Auto insurance? Check. Health insurance? Check. Home insurance? Check. Life Insurance? Check. Disability insurance? Er...not so fast. If you're like most Americans -- about two thirds -- you're about tapped out just covering your material possessions, paying student bills or saving for your kids' future, maybe even putting a little away for retirement. You see disability insurance as a low-priority luxury.
According to a new survey from the nonprofit LIFE Foundation, only one in six working Americans (16 percent) consider their paycheck to be their most valuable asset. What many fail to consider is what would happen to them and their families should they suddenly become sick or injured, and unable to work.
The reality is that the financial consequences of suffering a disability can be far-reaching. A 25-year-old worker who makes $50,000 a year could lose $3.8 million in future earnings if they became permanently disabled and were unable earn an income. Yet, fewer than one -in-three workers in the private sector have long-term disability coverage through work, according to the U.S. Department of Labor.
"Most people don't realize that they have a three-in-10 chance of suffering a disabling illness or injury that could keep them out of work for three months or more," said Marvin H. Feldman, president and CEO of the LIFE Foundation. "Disability insurance makes sure that financial hardship doesn't follow the physical and emotional toll that comes along with disability. It's insurance for your income. When you think about it, your most valuable asset isn't your home, car or jewelry. It's what allows you to pay for all these things -- it is your paycheck."
A good rule of thumb is that if you work for a living, you need disability insurance. Here's how to figure out what kind of coverage is necessary for you:
Understand your options for obtaining disability insurance.
For many, disability insurance options may be available through your employer. Many employers provide short- and/or long-term group disability insurance coverage either at no cost to the employee or on a voluntary basis in which the employee pays for the cost of the coverage. In addition, many professional associations offer their members the opportunity to purchase disability insurance through a group plan.
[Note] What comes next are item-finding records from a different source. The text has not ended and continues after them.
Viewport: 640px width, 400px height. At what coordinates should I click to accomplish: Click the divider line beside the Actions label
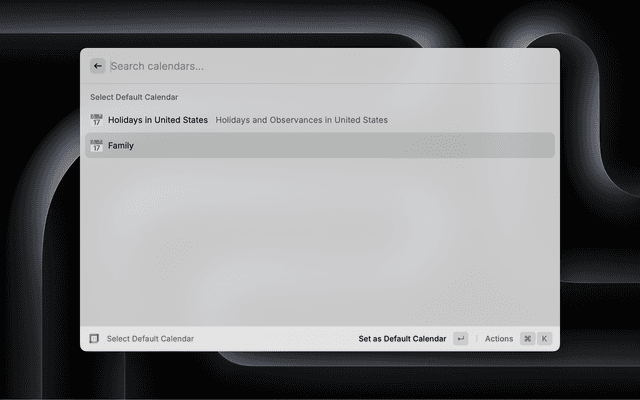click(476, 339)
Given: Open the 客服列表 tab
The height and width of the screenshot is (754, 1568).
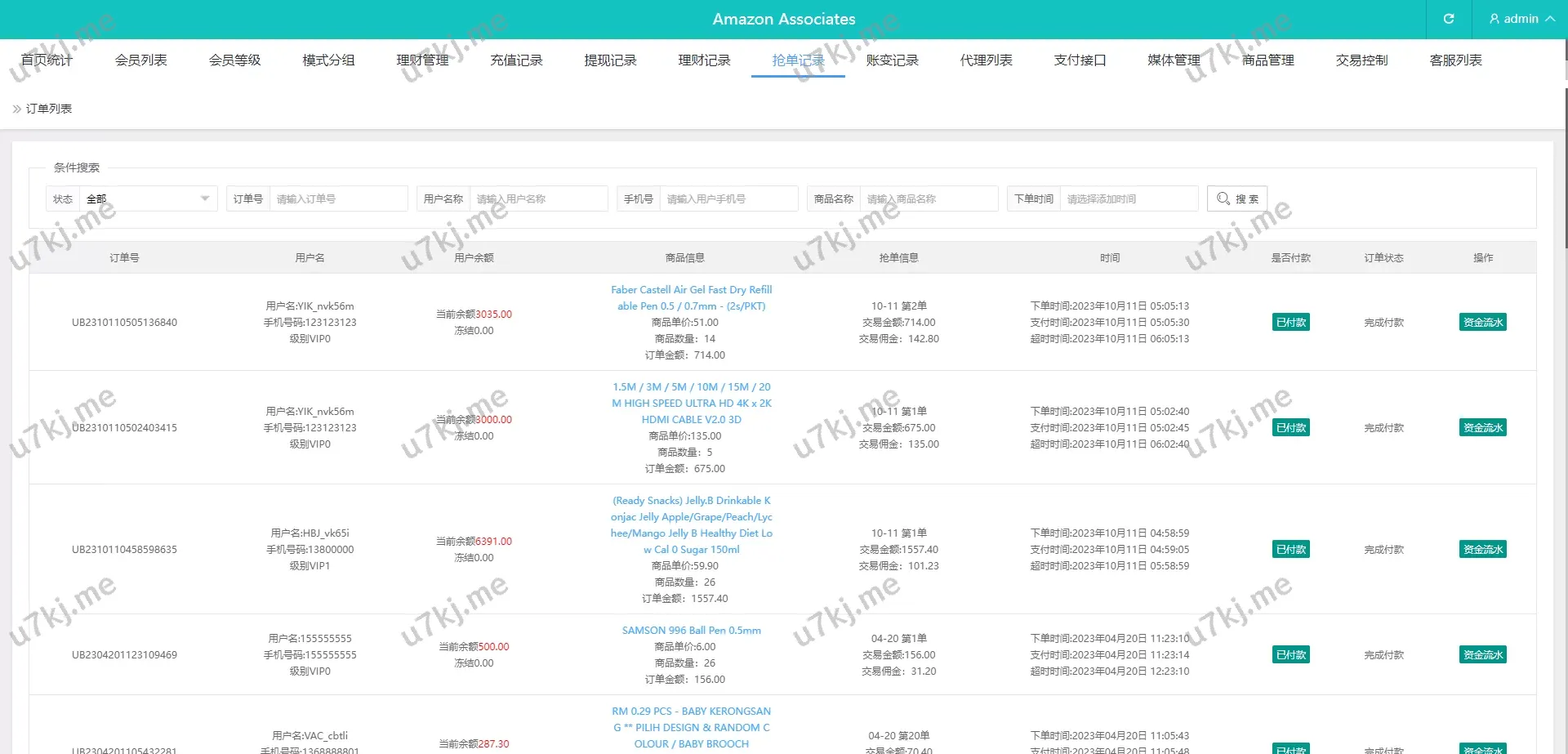Looking at the screenshot, I should [x=1455, y=60].
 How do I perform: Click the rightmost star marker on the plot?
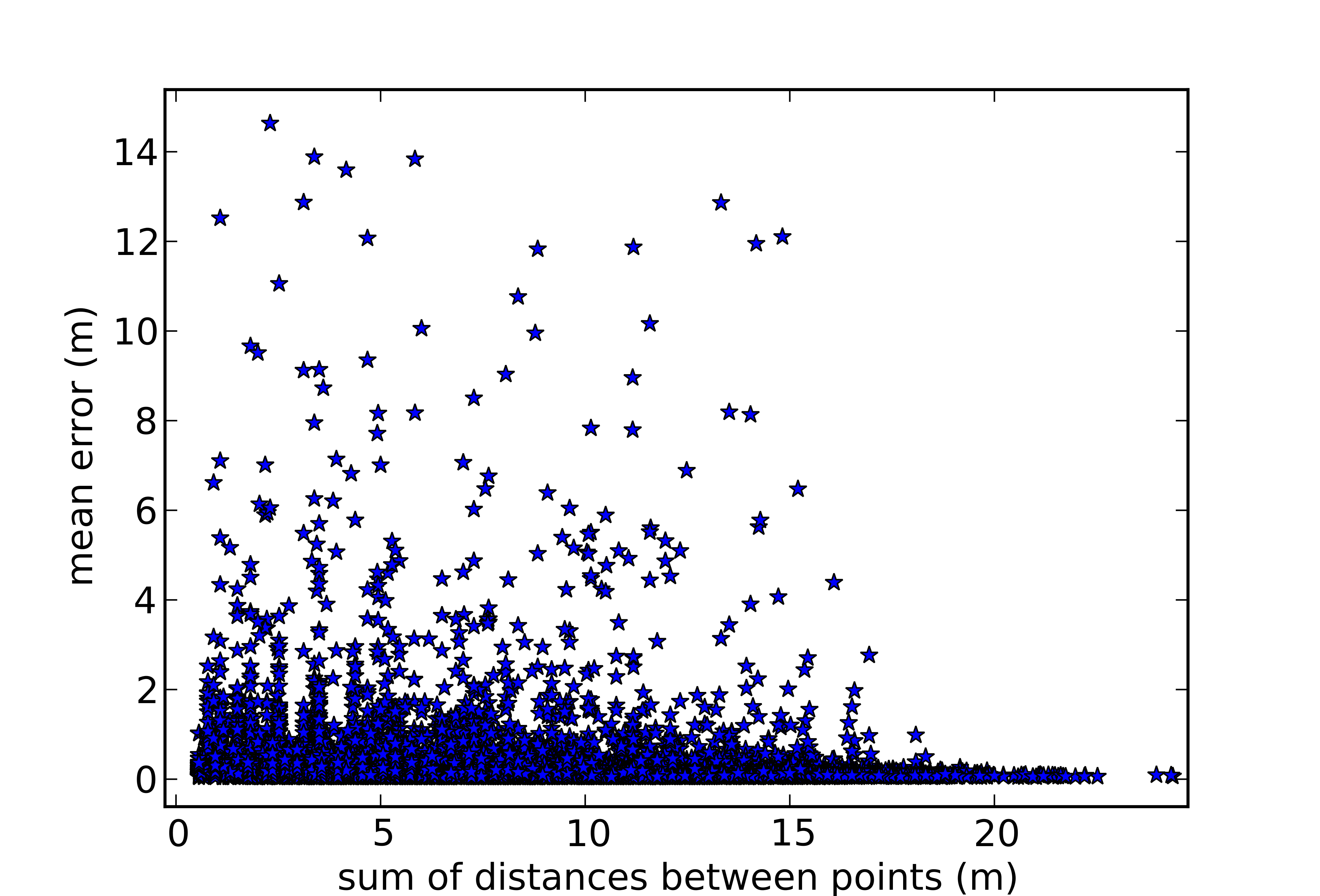1172,776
You also have the option of purchasing an individual disability insurance policy through a qualified insurance professional.
Understand the role your age and health status play.
If you are older or have health problems, employer-provided group disability insurance can be easier to qualify for and more affordable than individual policies, which typically have stricter underwriting rules.
Factor in yourand goals.
Employer or association-provided group coverage can be a valuable benefit, but the policy won't transfer with you if you take a job with a different company, decide to retire, or change professions. Individual coverage goes where you go.
Calculate the real costs of disability.
Disability insurance can replace a substantial portion of your income when you become ill or injured, and can't work. To determine how much disability insurance you may need, you can use a tool like this Disability Insurance Needs Calculator.
Read the fine print – know what your plan covers.
It pays to know the specifics of your coverage plan. Be sure to ask about what triggers the policy (is it the inability to do your specific job or to do any job at all, for example), your policy's waiting period for receiving benefits, whether there is a monthly payout cap, and how long benefits will last.
When you take all that into consideration, and add in the fix your dependents would be in if you're disabled, you might think twice about disability insurance. If you know your employer provides it, you might want to check the coverage to see what it involves, and make sure you're signed up. Also, when considering a new job, find out whether the company offers disability insurance. If it's a risky, high-stress position, this can by an invaluable benefit worth negotiating.